_PROBLEM TO WORK ON:_ Locate every line below that contains the word "agent" and copy it.

(DATA FOR REVIEW begins)

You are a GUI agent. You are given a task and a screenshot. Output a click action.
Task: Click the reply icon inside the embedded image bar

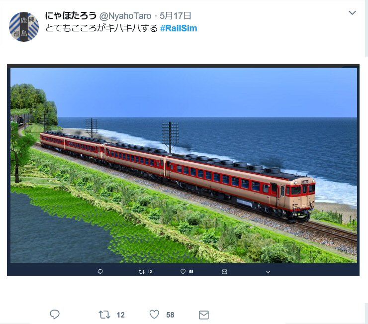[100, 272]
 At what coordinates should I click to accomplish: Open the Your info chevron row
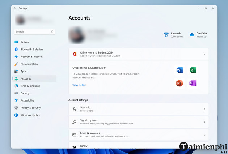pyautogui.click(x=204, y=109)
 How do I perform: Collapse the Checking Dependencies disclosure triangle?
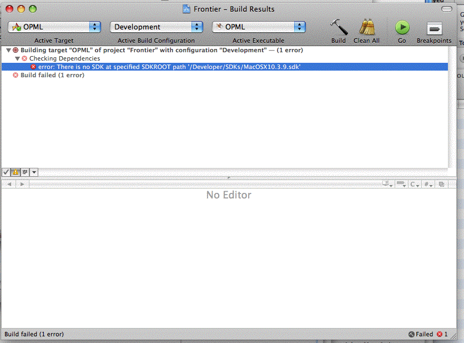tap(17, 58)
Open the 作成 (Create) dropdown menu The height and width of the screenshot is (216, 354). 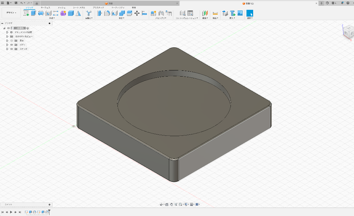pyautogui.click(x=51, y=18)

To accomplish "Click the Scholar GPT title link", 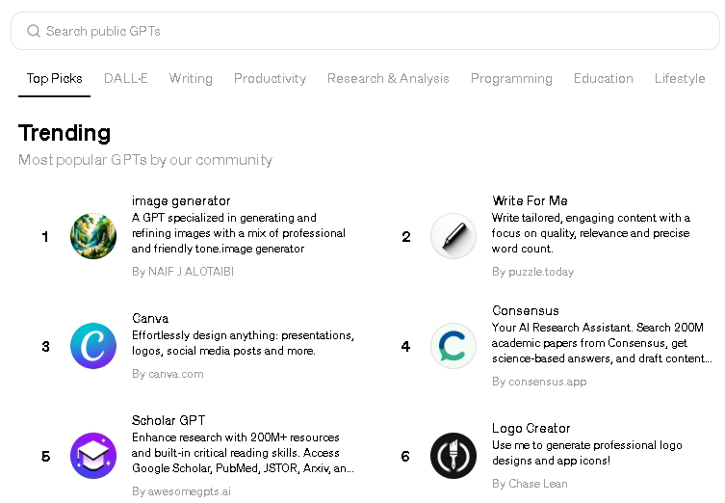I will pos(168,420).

(DATA FOR REVIEW ends)
(DATA FOR REVIEW begins)

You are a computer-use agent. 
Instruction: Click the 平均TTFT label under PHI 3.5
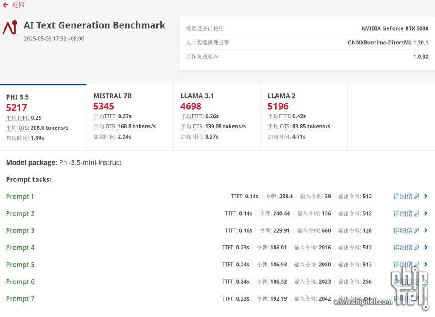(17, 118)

(DATA FOR REVIEW ends)

_COMPLETED EXERCISE:_
You are a GUI agent. You are given a task and a screenshot. Output a click action.
You are a computer-use agent. 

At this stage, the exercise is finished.